# anyone using Garmin Delta Sport?



## dogluvah

Need to buy new E collar, at least 2 dog system. Currently have 2 dogs, never know...might have a #3 some day.

I have a TriTronic G2 Pro 100 with 1 collar. I bought it new 5 years ago, planning to add collars as needed. Now it is no longer supported by Garmin(after they bought out TriTronic), and can't get parts or batteries. So no sense getting 2nd collar now 

Husband needs unit for new pup he is training. He does not like "bulky" tube style transmitter that I am comfortable with. Plan is to buy new 2 dog system, so when Pro 100 dies we can both use newer system.

Looking at Garmin Delta Sport. Seems to have lots of features, you can lock in separate levels for each dog- so when switch to 2nd dog no need to adjust every time, includes bark collar. Front buttons seemed sort of spongy on display model at Cabelas, while side ones couldn't feel if you had pushed them. But unit wasn't powered up, so no way to check display screen. Any comments would be appreciated

Alternatives are Sport Dog 825 or 1825, or previous years model 800 that is still available new from factory store. Good collars, have read several critical reviews of repairs required.

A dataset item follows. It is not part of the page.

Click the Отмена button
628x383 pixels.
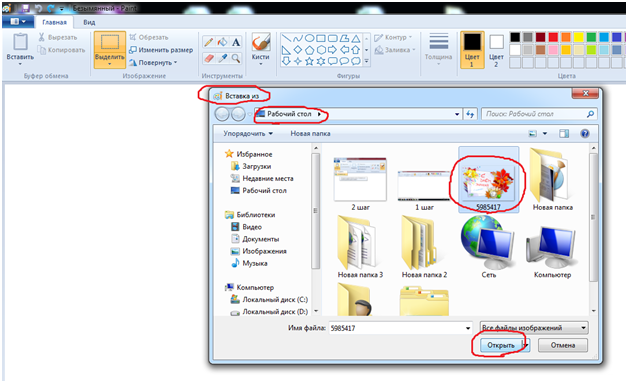(x=563, y=345)
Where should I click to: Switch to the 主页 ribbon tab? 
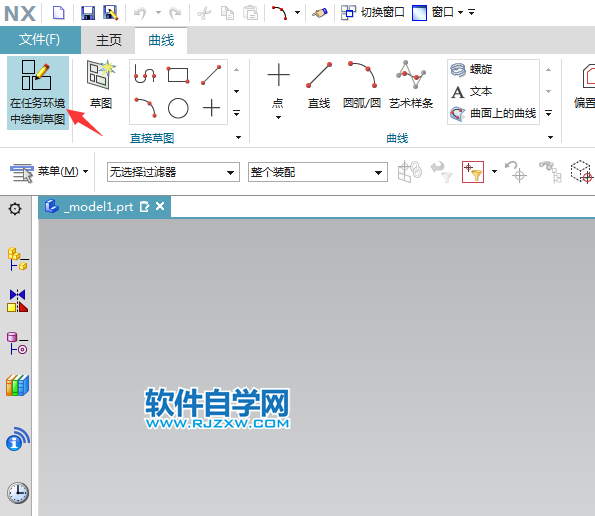pyautogui.click(x=109, y=40)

Neither one of us like Dogtra models because of rheostat dial. Having to look at each time you adjust the level of correction seems awkward. There is no tactile or audible click to let you know what level you moved to, that all others have. Online reviews also comment repairs, about same as Sport Dog.Open to suggestions from Dogtra users

We're interested in Einstein collars, but concerned they are "flash in the pan" and won't be around long. Although the floating transmitter is a very attractive feature  Other nice features include locked in 2 dog levels and light controlled by transmitter. Plus some very positive comments here when they were introduced. Anyone still using them?

***We do hunt tests and upland hunt our Labs, no need for super long range collars.

Thanks for sharing.


----------



## Keith Stroyan

While visiting family last week, I went to a Cabela's store (we don't have one nearby.) They didn't have the new Garmin 550.

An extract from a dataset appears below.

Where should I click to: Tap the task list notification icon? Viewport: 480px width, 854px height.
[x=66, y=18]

The Delta Sport "felt" OK, but the Cabela's collars had a GREAT "feel". Really fit in your hand. I haven't heard much about them. Any information on how they're holding up?

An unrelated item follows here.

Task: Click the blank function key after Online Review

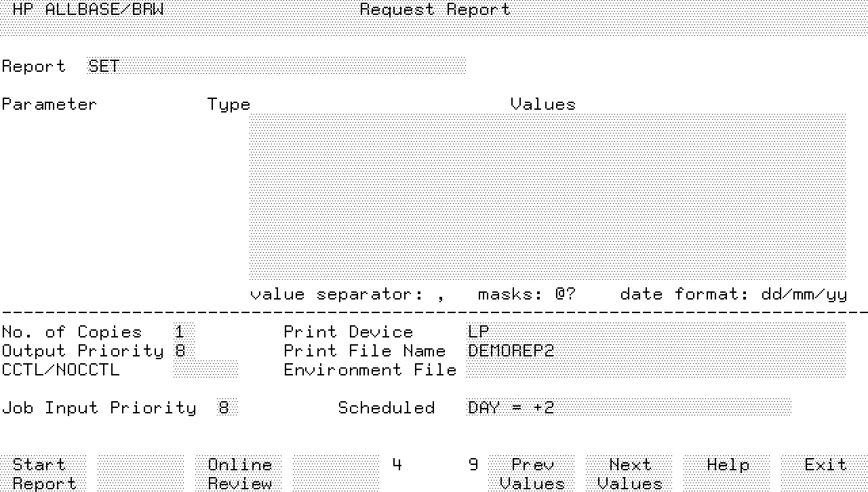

Einstein is also interesting, but if I have to replace my Dogtra 1800's right now it would be Dogtra 3500 or Garmin 550.


----------



## Brad B

I don't use the Garmin collar but here's what I think of it. Like the dogtra, you have to look at it to see what level your on thus taking eyes off your dog. Buttons are easily pushed while in your pocket, bag or possibly just banging into something while around your neck. It has unnecessary bells and whisltes for me, I don't need a bark collar all the time and certainly don't need to run 3 dogs at once. I had an older client who couldn't figure out at all how to use the thing and while helping him I felt that the display was too small and the indicators as to what dog you were on and what combinations the buttons were set too, were hard to read. I think they should have kept the Sport Basic.

I had a Dogtra briefly while I was a police K-9 handler and hated it mainly because you had to look at it to see what level you were on, and it was easy to have that level changed while the unit was on my belt. Bought my own TT sport basic and now the dept. has switched all of the handlers to it last I heard.


----------



## dogluvah

Thanks for input. I have no info or reviews of Cabela's brand, no good reports on DT brand, so they were eliminated from consideration. 
I would have liked to be able to stick with TriTronic as a brand, have loved my Pro 100. If their sport model was still available that is probably what hubby would chose, this Delta Sport is replacement model, that's why we were leaning that way.
Collar Clinic is selling a R.A.P.T. brand - Rapid Access Pro Trainer. Seems to have nice features, includes "lock out" to prevent accidental stimuli as an issue mentioned by Brad.


----------



## Keith Stroyan

dogluvah said:


> Collar Clinic is selling a R.A.P.T. brand - Rapid Access Pro Trainer. Seems to have nice features, includes "lock out" to prevent accidental stimuli as an issue mentioned by Brad.


Collar Clinic is also selling Einstein that has a lock, too. (You got me shopping again.)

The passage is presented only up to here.